W inaugurującym secie żadna z tenisistek nie potrafiła przełamać. Mimo prób w szóstym czy później dziesiątym gemie nic z nich nie wychodziło. Zatem wszystko wskazywało na to, że potrzebny będzie tie-break. Przez chwilę zmieniło się to właśnie w dziesiątym gemie, gdzie Linette miała aż dwie piłki setowe, a mimo to żadnej nie potrafiła skutecznie skończyć. W tie-breaku poznanianka również się mocno męczyła, i dopiero któryś z kolei setbol okazał się dla niej zwycięski.
W drugiej partii chwila nieuwagi wystarczyła do przełamania przez Montgomery w czwartym gemie. Niestety, biało-czerwona nie potrafiła odebrać serwisu swojej rywalce. W ostatnim, dziewiątym gemie długo się dzielnie broniła, ale ostatecznie musiała uznać wyższość przeciwniczki.

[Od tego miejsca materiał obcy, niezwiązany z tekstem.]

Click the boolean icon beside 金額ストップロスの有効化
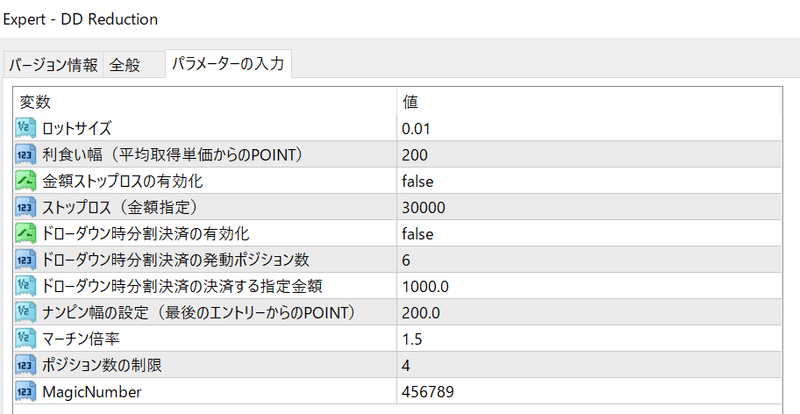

Ostatniej odsłony nie udało się dokończyć wczoraj Linette i Montgomery z powodu ciemności. Tenisistki zatrzymały się na wyniku 5:5, który wróżył tie-break. Po wznowieniu meczu dziś Polka dała się przełamać, przez co jej sytuacja zrobiła się niełatwa. Linette miała okazję na przedłużenie tego meczu, ale jej skuteczność zawodziła. To spowodowało, że poznanianka poległa 7:5, i w całym meczu 1:2.